I was wrong about Chandra, Pyromaster. I misevaluated her 0 loyalty ability and claimed that she was miserable and not worth the crack-laced cardboard she was printed on. To be fair, crack is expensive, and the comment was still correct—in context.
At the end of last week, I'd spent some time on my friend's stream (Joseph Naseef), where he was playing with a Big Red deck similar to the one that had recently placed in the Top 8 of Grand Prix Calgary. I really liked the deck and thought that it looked very powerful and could be a lot of fun; it even had big daddy Thundermaw Hellkite. The one thing that I hated about the deck was that the Hellriders seemed very out of place.

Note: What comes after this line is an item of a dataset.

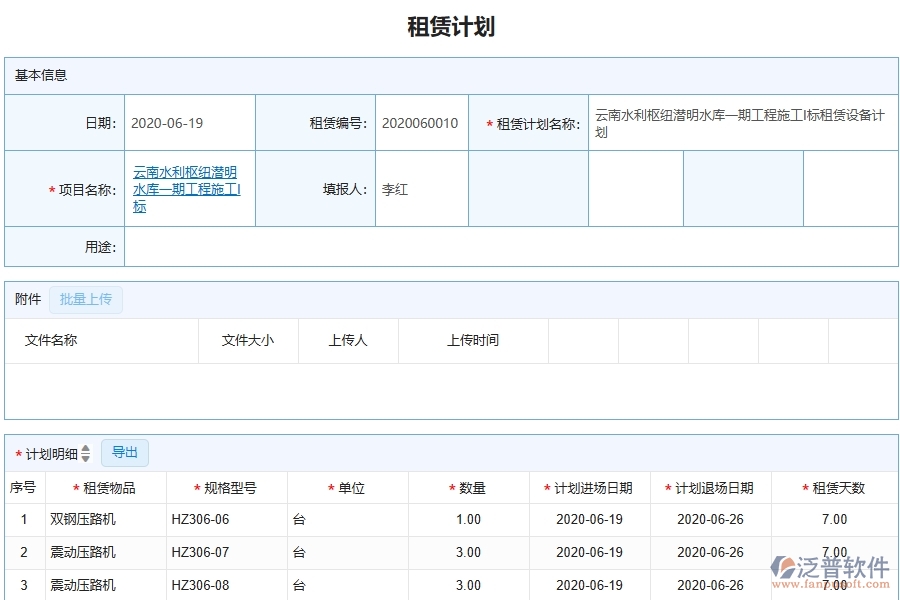This screenshot has height=600, width=900.
Task: Click the 租赁编号 2020060010 value
Action: (420, 122)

I knew about how awesome Chandra, Pyromaster was from testing with her in the sideboard of the G/R Aggro deck and immediately knew that I wanted to play her in the Hellrider slot. The next day at work as I was chatting with Brian Braun-Duin about the Standard format and what I had been working on with the G/R Aggro deck, he mentioned that he really liked the Big Red deck and had a list with Chandra, Pyromaster over Hellrider that he'd been playing around with.
I knew it. He always comes up with the same idea—usually first.

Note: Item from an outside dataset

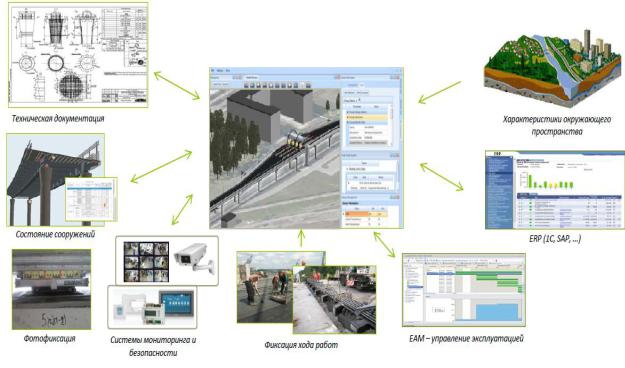Click the 'Техническая документация' caption
This screenshot has width=625, height=368.
click(x=58, y=118)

Here is the first rough draft of the Big Red deck that I played with on my stream last week.
The main idea behind the deck is that we get to "cheat" and play Burning Earth in the main to prey on the top two decks in the format, which at the time were U/W/R Flash and Jund. Burning Earth is an extremely powerful spell that neither of these two decks were aptly prepared to handle. We also got to play cheap removal spells in the form of Pillar of Flame and Searing Spear and Boros Reckoner to brickwall aggro decks. Thundermaw Hellkite does a great job at going over the top of everything (literally) and closing out games quickly.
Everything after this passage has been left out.